• ЗАДАНИЕ 1: Верните дословно часть отрывка, начиная со слов «Приведенный абзац взят» и далее вплоть до слов «перевод Исигуро Хироси.».

• ПРЕДОСТАВЛЕННЫЙ ОТРЫВОК:
• • •
А как злободневна и сегодня рекомендация Исикава деятелям японской культуры не стремиться отыскивать в других странах одни лишь изъяны, а уметь видеть хорошее и извлекать из этого пользу для Японии!
…Моя вторая встреча с Исикава Тацудзо произошла весной 1959 г. на III Съезде писателей СССР. Писатель ничуть не изменился. Та же манера держаться — непринужденно и просто. Тот же спокойный, преисполненный достоинства голос.
Я не успел его сфотографировать в тот майский, не по-весеннему жаркий день. Но в моем архиве хранится пожелтевшая вырезка из «Литературной газеты» с выступлением Исикава Тацудзо, писателя, который с проницательностью политика и мужеством воина заявил на заре японо-советской дружбы: «Мир изменился!»
Под веткой сакуры
„Десятки людей расспрашивали меня: „Кто этот автор?“, „Наверное, он всю жизнь прожил в Японии?“, „Как ему удалось так глубоко изучить духовный склад японского народа?“. И мне доставляет большое удовольствие рассказывать, что автор „Ветки сакуры“ не какой-нибудь специалист-этнограф, и вовсе не книжный червь, и даже не токийский старожил, а просто-напросто толковый советский журналист, человек с внимательным взглядом и великий труженик, умеющий собирать камушек за камушком, чтобы потом творить из них свою великолепную мозаику».
Приведенный абзац взят мною из послесловия Юрия Жукова к «Ветке сакуры». Еще в период ЭКСПО-70 сотрудники Советского павильона зачитывали до дыр свежие номера «Нового мира» — только и разговоров было что о «Ветке сакуры». Огромный интерес к этой книге вызвал ее второе рождение… на японской земле: вышли почти одновременно сразу три перевода. Лучшим, по единодушному мнению критики, оказался перевод Исигуро Хироси.
Мне часто задавали вопрос, услышав, что «Ветка сакуры» переведена на японский: «Что за человек — переводчик?» Вот я и хочу ответить…
Скульптурный памятник в Японии — редкость. Даже в Токио лишь кое-где высятся монументальные фигуры то полководца, то государственного деятеля. Полководца я видел на территории императорского дворца, он гордо восседал на лошади в малолюдном уголке дворцового парка, обнесенный оградой. А вот мимо другого — с усиками, во фраке, во весь рост, правая рука оперлась о колонну — я проходил ежедневно, направляясь из гостиницы «Фермонт» в Коракуэн — увеселительный центр, где была расположена выставка «Советская социалистическая Сибирь» (она действовала в 1973–1974 гг.). Не раз я спрашивал у прохожих или знакомых японцев, кто такой «виконт Синагава Ядзиро», живший, видимо, до войны (ведь статья 14-я послевоенной конституции Японии гласит: «Пэрство и другие аристократические институты не признаются»). Как ни странно, никто этого не знал, хотя памятник и стоял на оживленном проспекте.
• • •
• ЗАДАНИЕ 2: Перепечатайте без изменений строки из блоков ниже, начиная со строки с «How do I perform: Open the 原创 tab?» и далее до строки с «coord(738,14)» включительно. Изображения в ответ не включайте.

• ИСХОДНЫЕ ДАННЫЕ:
• • •
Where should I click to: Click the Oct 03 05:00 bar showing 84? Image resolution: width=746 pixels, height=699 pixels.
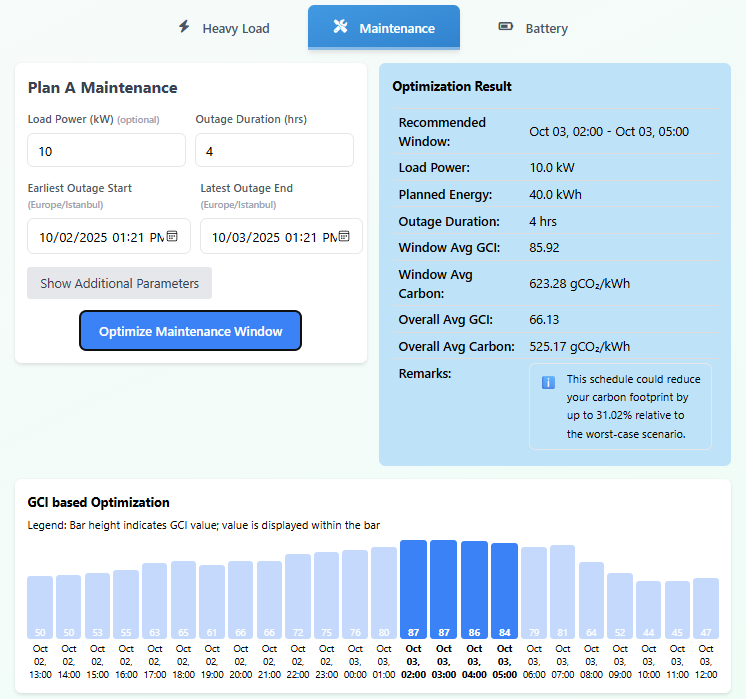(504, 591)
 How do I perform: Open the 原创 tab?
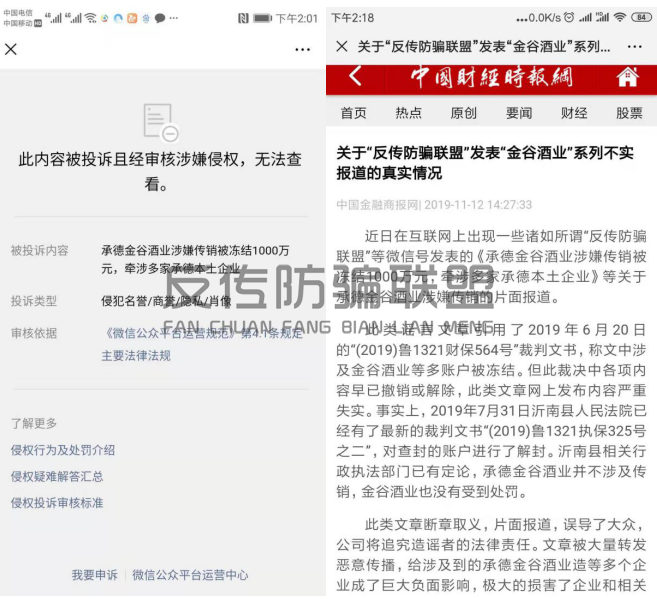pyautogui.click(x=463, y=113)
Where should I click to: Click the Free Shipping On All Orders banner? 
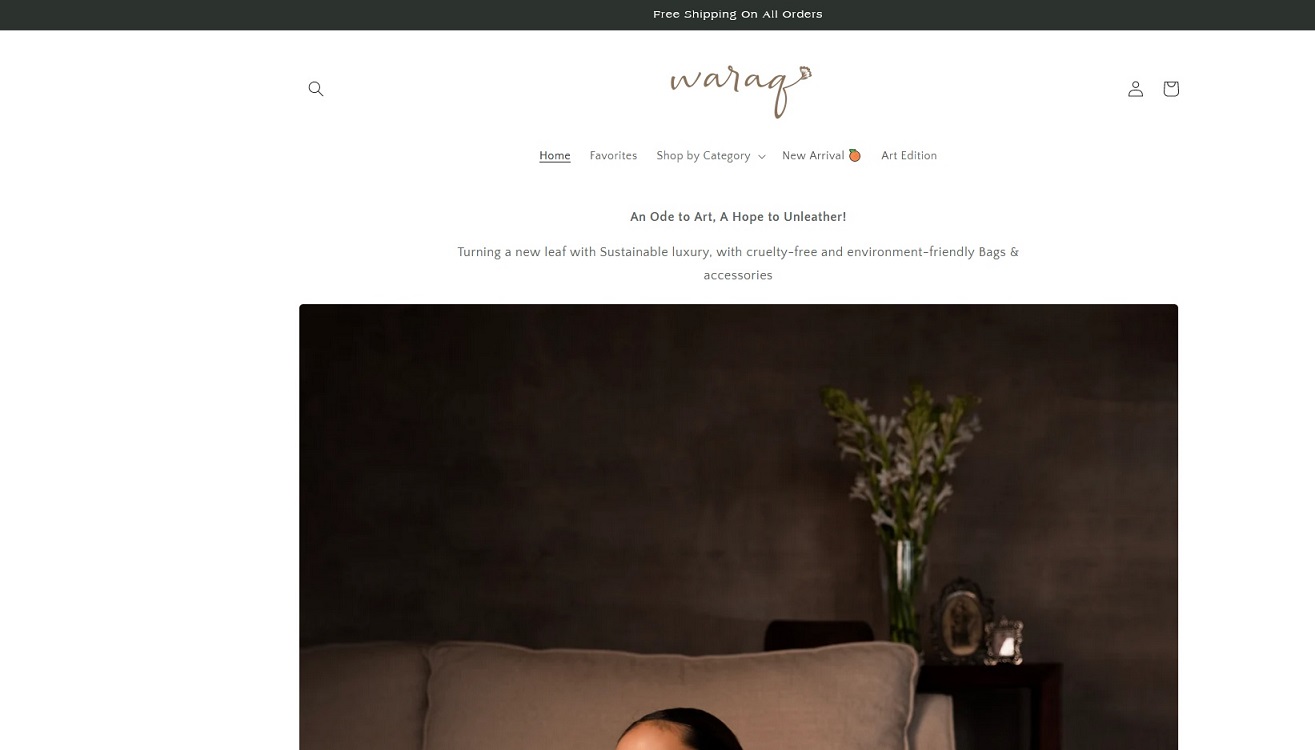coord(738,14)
• • •
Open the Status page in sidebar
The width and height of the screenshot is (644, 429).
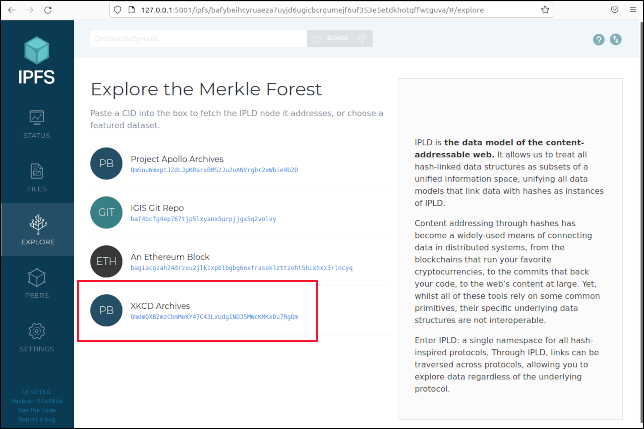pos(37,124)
• • •
• ОТВЕТ К ЗАДАНИЮ 1:
Приведенный абзац взят мною из послесловия Юрия Жукова к «Ветке сакуры». Еще в период ЭКСПО-70 сотрудники Советского павильона зачитывали до дыр свежие номера «Нового мира» — только и разговоров было что о «Ветке сакуры». Огромный интерес к этой книге вызвал ее второе рождение… на японской земле: вышли почти одновременно сразу три перевода. Лучшим, по единодушному мнению критики, оказался перевод Исигуро Хироси.

• ОТВЕТ К ЗАДАНИЮ 2:
 How do I perform: Open the 原创 tab?
pyautogui.click(x=463, y=113)
Where should I click to: Click the Free Shipping On All Orders banner? 
coord(738,14)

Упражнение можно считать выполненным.